Syria and Hizbullah Threaten to Open Golan Front Against Israel

BEIRUT (Reuters) —

Threats from Damascus and its Lebanese ally Hizbullah to turn the Golan Heights into a “resistance front” against Israel could end nearly four decades of calm across the increasingly tense ceasefire line separating Israeli and Syrian forces.

President Bashar al-Assad, and his father before him, kept the front line between Syria and the Golan quiet despite an official state of war between the two countries and Syria’s support for terrorists in Lebanon and Gaza.

But following Israel’s air raids near Damascus a week ago, Assad was quoted as saying he would turn the Golan into a “resistance front” — suggesting he had given a green light to guerrilla groups to launch retaliatory attacks.

Assad’s ally Hassan Nasrallah, head of Hizbullah, followed with a promise to support his efforts “to liberate the Syrian Golan.”

The Syrian side of the frontier has already become a battleground between Assad’s forces and rebels seeking his overthrow, with fighting breaking out even within the narrow, U.N.-monitored separation zone between Syria and the Golan.

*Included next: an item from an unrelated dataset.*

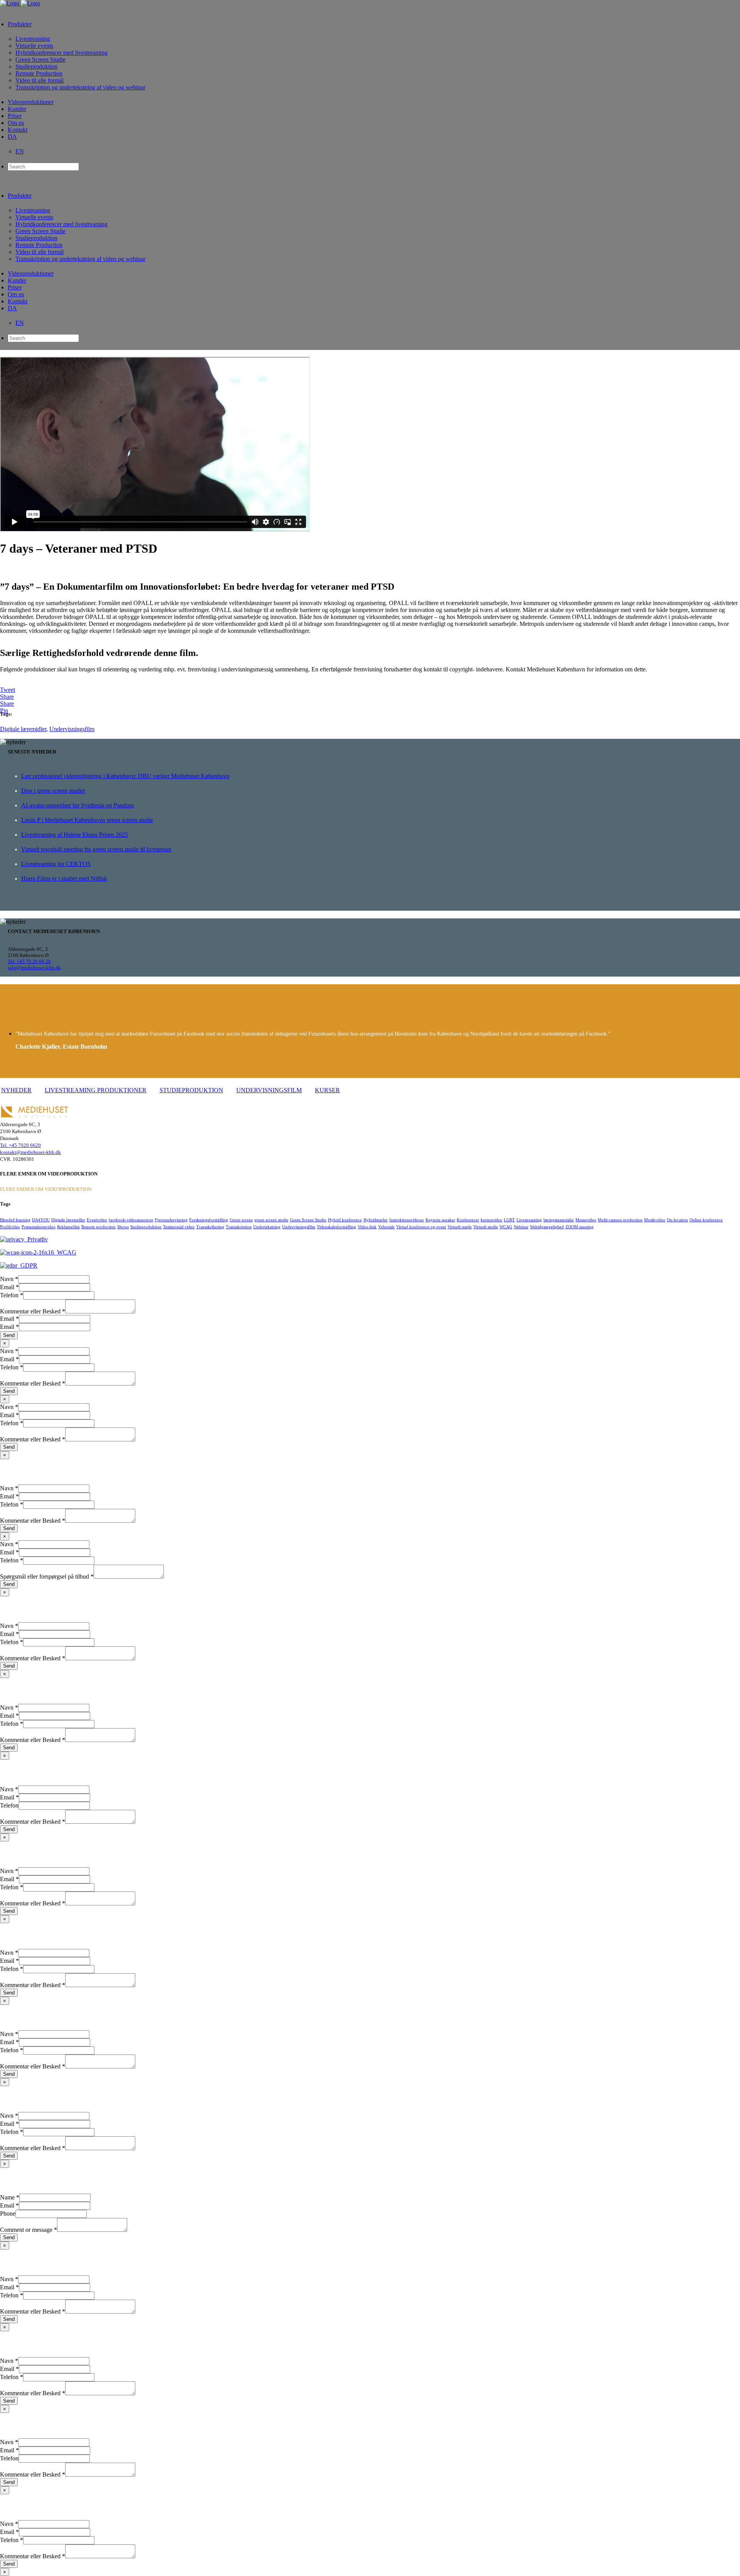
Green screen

“It’s increasingly shaky,” said a Western diplomat in Beirut who is monitoring developments in the Golan area.

In the latest blow to stability in the Golan, Syrian rebel fighters seized four Filipino observers this week, the second abduction of U.N. personnel in two months.

The Philippines said in response it aims to withdraw its 342 soldiers, casting further doubt on the future of the 1,000-strong UNDOF force patrolling the sliver of territory that has formed a barrier between the two countries since 1974.

Japan and Croatia have already withdrawn troops and diplomats say Austria, the largest remaining troop contributor, is reluctant to stay if the European Union eases a ban on arms sales to rebels because it would make the EU part of the conflict.

On the Golan Heights itself, Israeli security officials see little threat from the local Druze. Meanwhile, a Palestinian terrorist group in Damascus said it is forming combat units to try to recapture territory in the Golan Heights, after Syrian President Bashar al-Assad and Hizbullah said they would support such operations.

The Popular Front for the Liberation of Palestine-General Command (PFLP-GC) said it was preparing for new operations after nearly 40 years of quiet on the Israel-Syria border.

The group, designated terrorists by the United States and others in the West, was most active in the 1970s and 80s but retains influence with Palestinians in Syria and Lebanon.